* [Selection]:
Fuzziness in query_string

Hi all,

I am using query_string for my queries, because I want the user to be able to use operators like AND and OR.

The problem is, that if a user searches for "nestle", he won't get any results, because it is actually written as "nestlé". So the search term has to be exactly "nestlé" and not "nestle".

So I thought I might add some fuzziness. Would you agree, or do you have a better solution for handling accents?

The problem with fuzziness is, that in query_string the user must add the tide ~ himself after a word, but he doesn't know about it.

So I am looking for a way to automatically add a ~ after each token. Is this possible?

Best regards ,
Roger

Hi,
If your problem is just the "nestlé" use case, I think you don't need to use the fuzziness.

What you could do, is in your mapping to add the ascii folding token filter with the preserve_original parameter equals true.

* [Task statement]:
Reproduce the query_string fuzziness thread above word for word, from its title through the final reply.

* [Data]:

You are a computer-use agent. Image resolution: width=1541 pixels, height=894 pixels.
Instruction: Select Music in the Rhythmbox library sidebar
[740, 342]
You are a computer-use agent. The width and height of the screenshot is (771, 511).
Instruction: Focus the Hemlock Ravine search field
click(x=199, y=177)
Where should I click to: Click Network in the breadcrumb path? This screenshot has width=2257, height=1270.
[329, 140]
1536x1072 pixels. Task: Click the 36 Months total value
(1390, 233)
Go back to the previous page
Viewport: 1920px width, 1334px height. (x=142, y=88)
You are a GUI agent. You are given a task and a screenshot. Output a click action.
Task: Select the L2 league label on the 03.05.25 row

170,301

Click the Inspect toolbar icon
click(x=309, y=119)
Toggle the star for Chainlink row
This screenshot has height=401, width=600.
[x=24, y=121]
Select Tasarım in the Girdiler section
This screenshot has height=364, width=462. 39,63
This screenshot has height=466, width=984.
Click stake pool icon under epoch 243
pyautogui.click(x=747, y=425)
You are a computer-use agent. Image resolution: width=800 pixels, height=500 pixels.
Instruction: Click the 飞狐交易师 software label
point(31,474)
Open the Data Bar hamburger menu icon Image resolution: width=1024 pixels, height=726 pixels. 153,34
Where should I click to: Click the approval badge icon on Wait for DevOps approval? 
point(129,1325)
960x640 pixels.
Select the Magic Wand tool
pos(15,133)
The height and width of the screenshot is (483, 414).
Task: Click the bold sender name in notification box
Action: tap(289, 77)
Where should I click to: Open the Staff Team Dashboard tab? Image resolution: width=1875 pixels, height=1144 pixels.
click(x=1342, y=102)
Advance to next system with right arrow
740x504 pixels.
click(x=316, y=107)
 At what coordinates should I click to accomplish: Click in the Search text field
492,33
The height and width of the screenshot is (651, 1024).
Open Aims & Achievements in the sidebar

* [The output]:
Fuzziness in query_string

Hi all,

I am using query_string for my queries, because I want the user to be able to use operators like AND and OR.

The problem is, that if a user searches for "nestle", he won't get any results, because it is actually written as "nestlé". So the search term has to be exactly "nestlé" and not "nestle".

So I thought I might add some fuzziness. Would you agree, or do you have a better solution for handling accents?

The problem with fuzziness is, that in query_string the user must add the tide ~ himself after a word, but he doesn't know about it.

So I am looking for a way to automatically add a ~ after each token. Is this possible?

Best regards ,
Roger

Hi,
If your problem is just the "nestlé" use case, I think you don't need to use the fuzziness.

What you could do, is in your mapping to add the ascii folding token filter with the preserve_original parameter equals true.